2 min read I know what you’re thinking, “Startup illusions; what does that even mean?” Don’t worry, we aren’t talking about magic here.
Illusions are often based on cognitive biases or fallacies. Illusions are normal, but they can hinder the ability of a startup to thrive. There are four illusions that as a startup you need to be aware of. it will help you be prepared and think clearly in regards to decisions being made that will affect the growth and prosperity of your startup.
Illusion of Control
The illusion of control phenomenon is defined by Wikipedia as the tendency to overestimate one’s degree of influence over other external events. Startups often display an illusion of control about how their product and sales efforts will take over a market. Just as the gambler in the casino cannot make the dice come up the way he wants, the startup cannot predict how fast his product will gain adoption. A few organic sales often lead startups to believe they have a working sales and marketing plan, when in fact they have not yet developed a way to drive the process.

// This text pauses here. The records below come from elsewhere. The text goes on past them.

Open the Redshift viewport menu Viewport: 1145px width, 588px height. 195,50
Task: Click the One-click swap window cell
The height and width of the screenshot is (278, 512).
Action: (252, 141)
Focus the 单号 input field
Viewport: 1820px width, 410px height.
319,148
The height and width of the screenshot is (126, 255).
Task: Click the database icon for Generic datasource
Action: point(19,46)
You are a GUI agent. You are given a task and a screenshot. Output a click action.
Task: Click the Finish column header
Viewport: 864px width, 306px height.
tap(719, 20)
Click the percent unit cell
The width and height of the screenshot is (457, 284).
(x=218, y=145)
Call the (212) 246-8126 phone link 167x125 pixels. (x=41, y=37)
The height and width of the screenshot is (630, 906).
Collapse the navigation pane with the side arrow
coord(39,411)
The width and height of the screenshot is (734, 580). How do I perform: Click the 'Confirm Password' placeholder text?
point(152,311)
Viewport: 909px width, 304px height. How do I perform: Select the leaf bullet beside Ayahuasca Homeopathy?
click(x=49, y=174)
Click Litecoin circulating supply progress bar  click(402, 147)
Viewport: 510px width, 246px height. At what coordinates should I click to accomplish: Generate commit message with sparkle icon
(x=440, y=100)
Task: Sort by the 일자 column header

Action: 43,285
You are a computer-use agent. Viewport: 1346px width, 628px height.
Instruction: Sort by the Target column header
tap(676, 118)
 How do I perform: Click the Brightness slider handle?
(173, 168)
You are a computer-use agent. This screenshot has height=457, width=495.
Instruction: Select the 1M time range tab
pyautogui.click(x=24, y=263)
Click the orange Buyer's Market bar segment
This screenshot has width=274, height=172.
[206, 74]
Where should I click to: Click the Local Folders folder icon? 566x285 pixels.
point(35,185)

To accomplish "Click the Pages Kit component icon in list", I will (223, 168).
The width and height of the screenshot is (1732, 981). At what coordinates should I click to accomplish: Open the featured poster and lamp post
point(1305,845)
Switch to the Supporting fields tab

To convince investors the startup must show a repeatable, predictable process for generating leads, qualifying the sale, and finally closing the sale. Even at the early stage startups can track the number of leads generated through a channel and how many leads convert to a sale. By showing this on a unit economics basis, you can overcome the illusion of control and provide clear evidence that you have a customer acquisition process in place. Those with strong organic sales that come without much effort are the ones most likely to believe that they can grow sales without a program or process.
The money illusion effect is defined by Wikipedia as the tendency to concentrate on the face value of money rather than its value in terms of purchasing power. In pricing the product, a startup should list their product price in the smallest unit possible such as daily cost rather than annual cost. For example, if the price of the product over a year is $2000, then list the price as $5 per day rather than $2000 per year. The smaller dollar number will attract more customers. Startups raising funding should focus on what the funds will buy rather than the dollar amount alone.
The Illusion of External Agency
The illusion of external agency is defined by Wikipedia as when people view self-generated preferences as instead being caused by insightful, effective, and benevolent agents. Founders often believe someone else can make their fundraise successful. The responsibility of a fundraise for startups lies solely on the founder’s shoulders. While others may help through introductions and mentorship, the duty to follow through lies with the founder.
To overcome the illusion of external agency, consider the following: The strategy and content of the fundraise comes from the founder no matter who is driving the campaign. Part of the fundraising process is to build a relationship with the investor. The founder must be integral to the fundraise campaign to do so. The founder is responsible for the outcome of the fundraise as investors look to the fundraise campaign as a proxy for the founder’s skills including communication, execution, and follow-up. The fundraise campaign is an opportunity to demonstrate those skills. While others can help, it’s the founders themselves who must own the campaign.
Illusory superiority is defined by Wikipedia as overestimating one’s desirable qualities and underestimating undesirable qualities, relative to other people. New startups tend to have the perception that they are superior. Believing that they are the best of the best and should receive funding accordingly. The startup world in which investors have the advantage of seeing many startups while the founder sees far fewer. In fundraising, there’s a competition for startup investment.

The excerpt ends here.